Après une campagne terriblement maladroite, le gouvernement a évité la catastrophe de justesse ce week-end. Il commence seulement à s’apercevoir que l’image joue un certain rôle en politique… A l’heure où Berlusconi prend ses fonctions à Rome!

Les membres du gouvernement ont des raisons d’être énervés: ils ont frôlé la catastrophe ce week-end. Et la météo agressive n’a certainement pas arrangé leur humeur. Dimanche, sous un ciel plombé, les réformes militaires qu’ils préconisaient ont été acceptées par le peuple, de justesse, à 51%.

Finalement, la Suisse pourra donc envoyer des soldats armés à l’étranger et coopérer avec ses voisins en matière d’instruction militaire. Mais le suspense a duré jusqu’au bout.

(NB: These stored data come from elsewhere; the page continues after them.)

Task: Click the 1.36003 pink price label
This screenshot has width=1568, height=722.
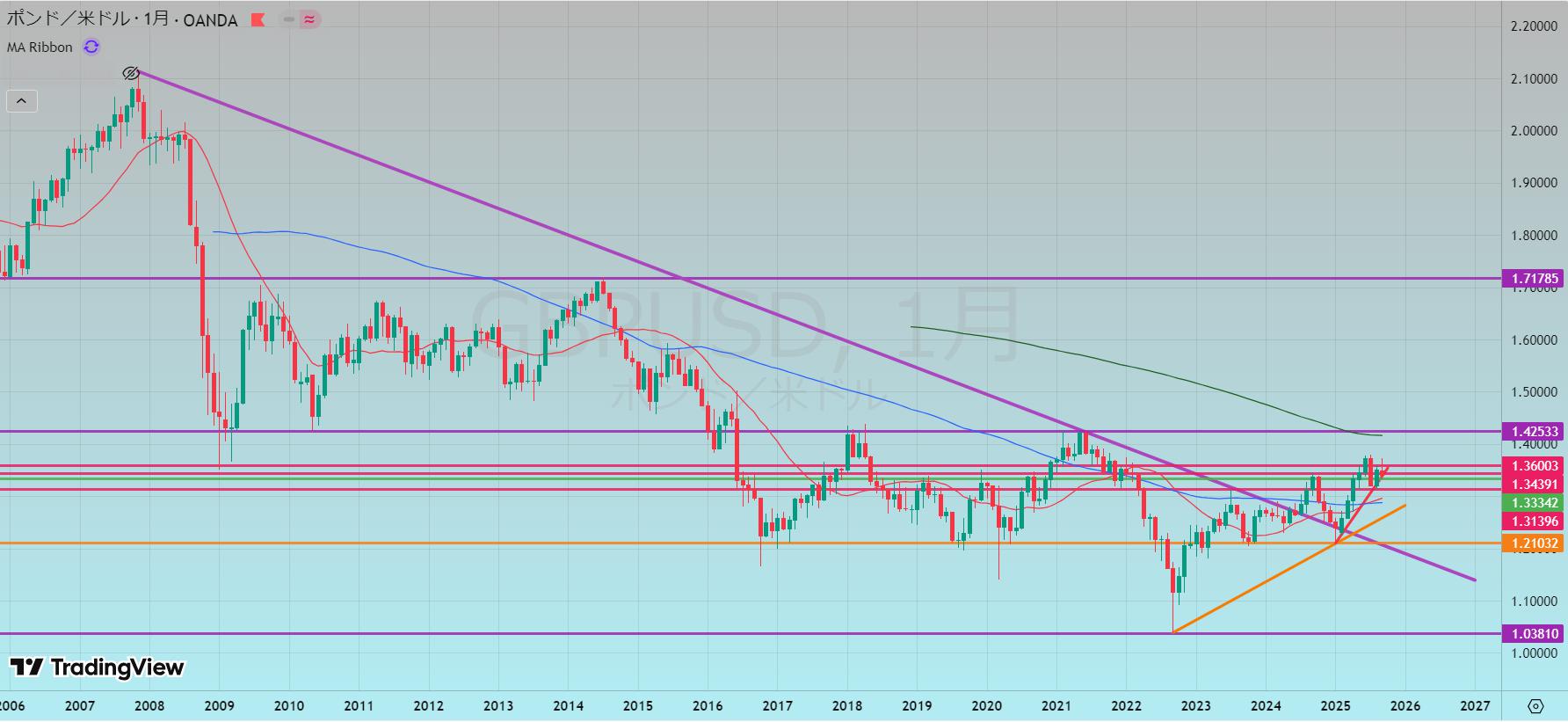Action: click(x=1535, y=466)
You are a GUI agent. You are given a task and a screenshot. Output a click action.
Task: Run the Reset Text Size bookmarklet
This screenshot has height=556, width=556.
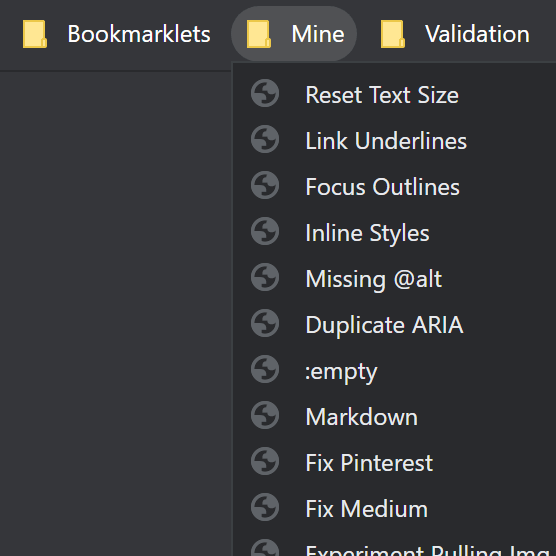(394, 95)
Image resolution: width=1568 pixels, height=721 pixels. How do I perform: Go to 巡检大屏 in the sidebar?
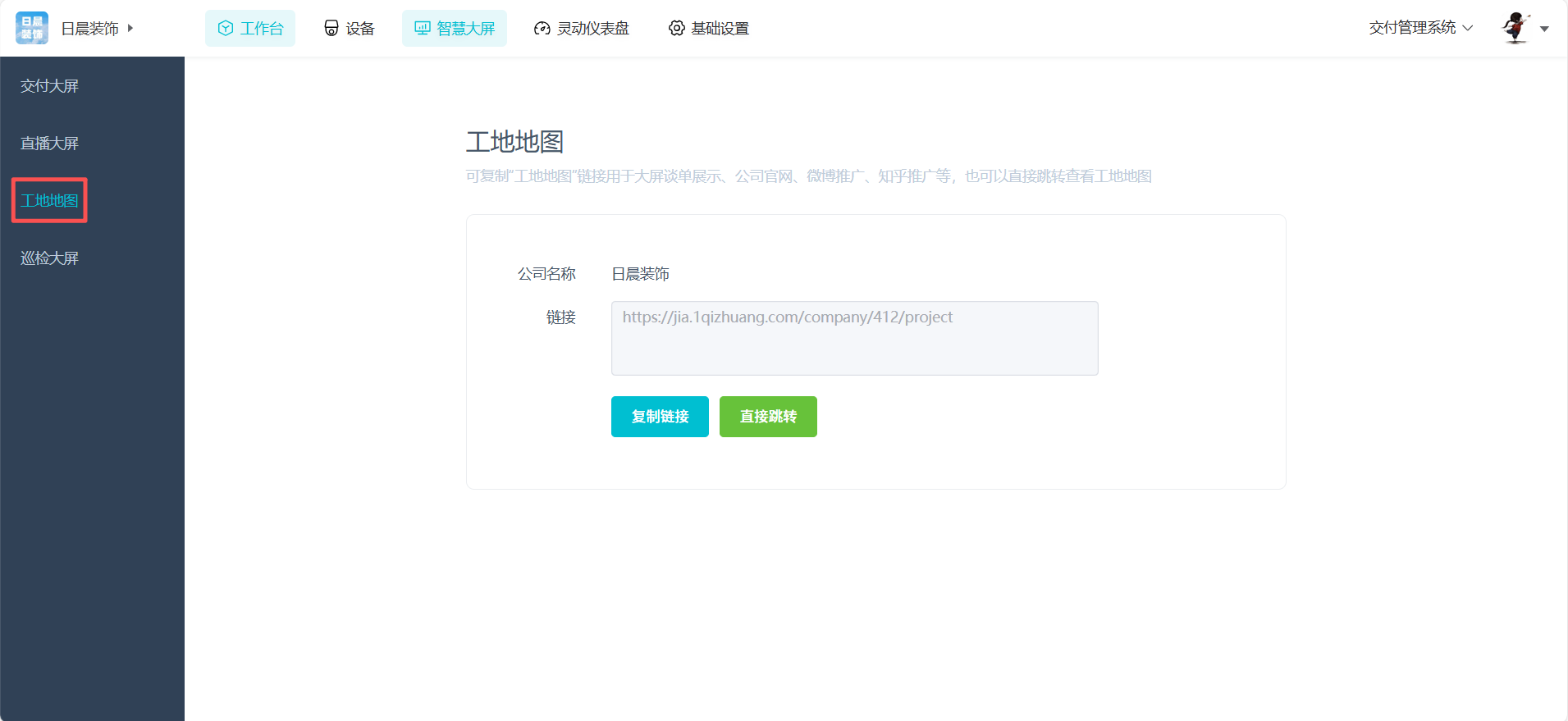pyautogui.click(x=49, y=258)
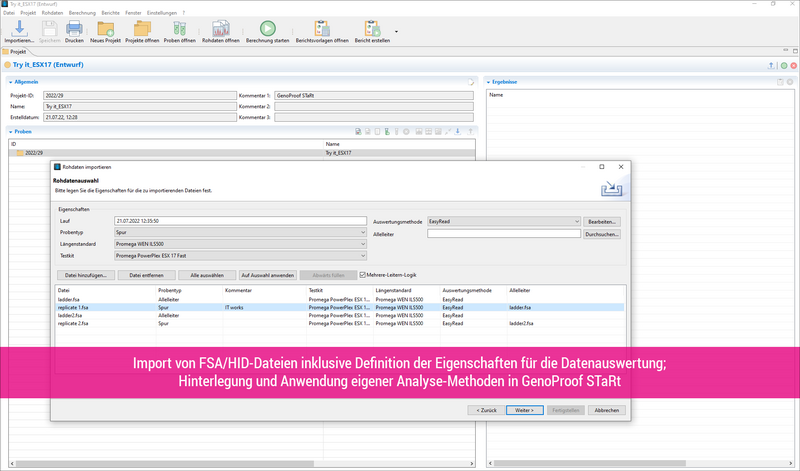
Task: Toggle the Mehrere-Leitern-Logik checkbox
Action: 363,273
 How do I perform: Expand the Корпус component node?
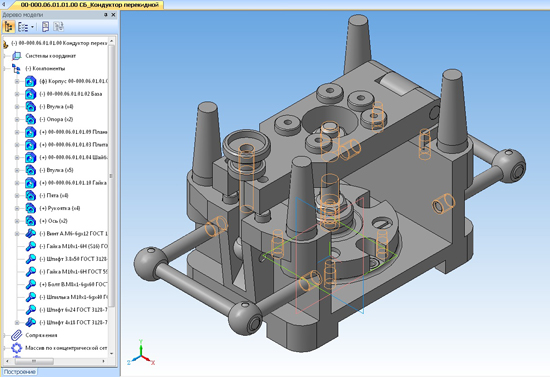point(16,81)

En début d’après-midi, au moment où les premiers cantons publiaient leurs résultats, on a pu croire que le «non» l’emporterait. On ne s’en étonnait même pas, tant la campagne du gouvernement avait été nulle. Ces dernières semaines, aucune image, aucune passion, aucun élan n’était venu soutenir ses arguments. Le niveau zéro de la communication politique.

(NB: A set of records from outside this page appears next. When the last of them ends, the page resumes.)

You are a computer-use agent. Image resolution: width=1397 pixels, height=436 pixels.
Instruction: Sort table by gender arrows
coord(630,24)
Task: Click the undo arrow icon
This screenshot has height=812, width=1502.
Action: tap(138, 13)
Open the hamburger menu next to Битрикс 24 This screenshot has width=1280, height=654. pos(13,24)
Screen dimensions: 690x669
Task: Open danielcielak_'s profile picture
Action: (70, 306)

Un amateurisme si spectaculaire que même le Conseil fédéral s’en est finalement aperçu. Dans la dernière ligne droite avant le scrutin, il a procédé à une autocritique, promettant qu’à l’avenir, il se donnerait les moyens financiers d’entrer vraiment en campagne (actuellement, le pauvre ne dispose pas de budget régulier pour faire connaître ses recommandations; les publicités par voie de presse ou d’affichage lui sont donc interdites).

A l’heure où Silvio Berlusconi prend ses fonctions en Italie, le gouvernement suisse commence seulement à s’apercevoir que la publicité joue un rôle en politique… C’est bien, mais c’est un peu tard. Et c’est un peu court.

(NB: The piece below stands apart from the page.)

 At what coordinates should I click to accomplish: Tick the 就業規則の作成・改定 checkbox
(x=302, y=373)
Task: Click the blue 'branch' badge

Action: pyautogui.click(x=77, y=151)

Lors de cette campagne sur l’armement des soldats, on a beaucoup dit que les opposants avaient déployé des trésors d’ingéniosité publicitaire pour faire entendre leur voix. Au chapitre marketing, pourtant, la campagne de l’Asin (Association pour une Suisse indépendante et neutre) n’avait rien de moderne.

Les images de cimetières militaires, publiées à grand frais dans la presse, évoquaient davantage la propagande pataude des années 1920 que les techniques contemporaines de communication. Mais face à la maladresse des partisans du «oui», ces tombes ont occupé tout l’espace visuel et fantasmatique du débat.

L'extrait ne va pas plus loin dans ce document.